To date, VR developers and tech companies have largely tried to replicate real environments and social situations—creating virtual offices, homes and clubs. The underlying assumption is that people will want to “live” in the Metaverse, in the same way that they live in the real world. This could involve going to work, socialising with friends, watching videos or playing games.
The selling point of this type of Metaverse experience is that you can live in a digital version of your own life, with the ability to change your environment or physical appearance. This approach has achieved some success, especially with gamers and early tech adopters. Equally, members of marginalised groups such as people in the trans community, can find refuge in a virtual world where they can easily modify their appearance and connect more safely with each other.
However, the majority of people haven’t been enticed by the vision of the Metaverse as a simulacrum of reality. The problem is that when VR and real life are compared, VR comes off worse—and perhaps it always will. Most people don’t want a virtual office or a virtual cinema, they’re happy with the real thing.
So it makes sense for us to explore Metaverse possibilities beyond trying to map IRL experiences into a digital setting. How can we avoid comparisons between the experiences of virtual worlds and reality itself, and focus on the unique affordances of the virtual?
The framework
To expand our thinking beyond this “replicative” Metaverse, we can use ideas from Alan Watts, a counter-cultural hero of the psychedelic era and populariser of Eastern thought. Watts spoke and wrote of the need to see things “as they are”. While Watts was not alone in arguing that we should shed the baggage of the past to unfilter our view of the present, his writing was an inspiration to a generation and continues to resonate today.
In “The Wisdom of Insecurity”, he tells us that there are two ways of understanding an experience: first by comparing it with the memories of other experiences, naming and defining it in contrast to these other “dead” things in the past. The second is to be aware of it “as it is”, letting the present be all, rather than compare it to memories.
We understand something more deeply, Watts suggested, when we are aware of it without comparison: “the more we accustom ourselves to understanding the present in terms of memory, the more desiccated and embalmed, the more joyless, and frustrated life becomes.” An experience is cheapened and diminished when understood in reference to another.

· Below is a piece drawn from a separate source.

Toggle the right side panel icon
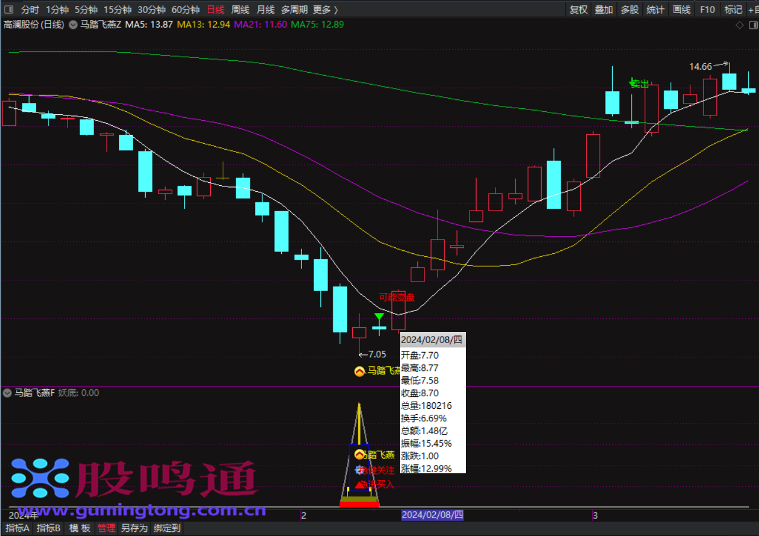Screen dimensions: 759x536 [x=752, y=25]
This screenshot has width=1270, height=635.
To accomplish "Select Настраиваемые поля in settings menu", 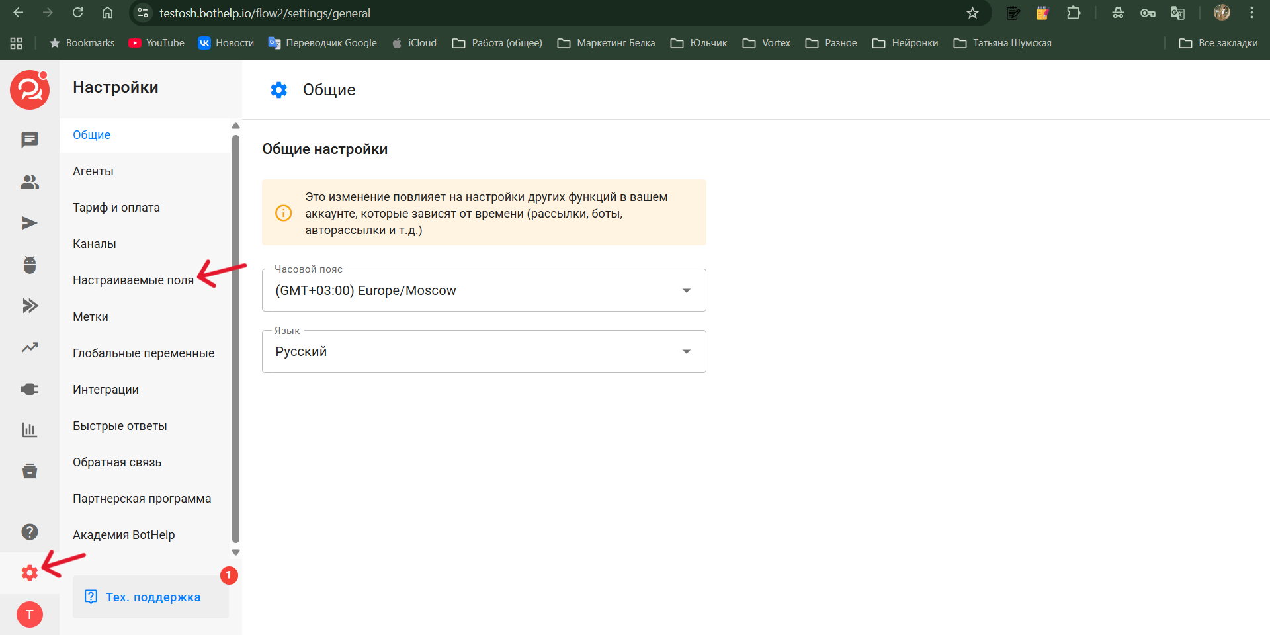I will (x=133, y=280).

With any experience, we should resist the urge to contextualise, to create analogies and metaphors, to ground it in something known and concrete. Rather, let perception and awareness occur without judgement, without labelling and placing it into known categories. Let the present experience be all you need to know and think about.
Using the framework
This rejection of prior associations is hard. It can also feel counterintuitive when designing new experiences. After all, people often need an initial “way in” to experience a new technology—this is why skeuomorphic design elements are often successful in onboarding users to a new experience.
However, while this may usefully ground new experiences for users, we end up hindering innovation by tying the industry into a straightjacket, with developers constrained by thinking in terms of the past. Watts' ideas could be applied to help industry professionals be more creative, think bigger and expand the horizons of what the Metaverse could look like.
Some implications for the industry are that we can explicitly demarcate experiences as either
a simulation of the real world, or
the creation of a new one through the mindful use of design and language.
For the former, we may forgo the emphasis on excitement and focus more on the practical benefits of, for example, training experiences. For the latter, we should avoid contrasting virtual and real worlds, providing users with more imaginative and unique experiences, unshackled from real world expectations. These latter experiences are the ones that will fill users with delight and bring them back into the Metaverse for the long run.
If we want users to appreciate the full vibrancy and potential of VR we need to create novel experiences and frame them as new, in and of themselves. Help users grasp the uniqueness, playfulness or joy that being in virtual worlds can bring. Let the Metaverse be something exciting to complement your life in the real world, rather than a simulated version of it.
If Watts were to meditate on the possibilities of the Metaverse, what might he bring to our attention? It’s impossible to know for sure, but perhaps he would remind us that untethered from the real world, the biggest limitation is our collective imagination.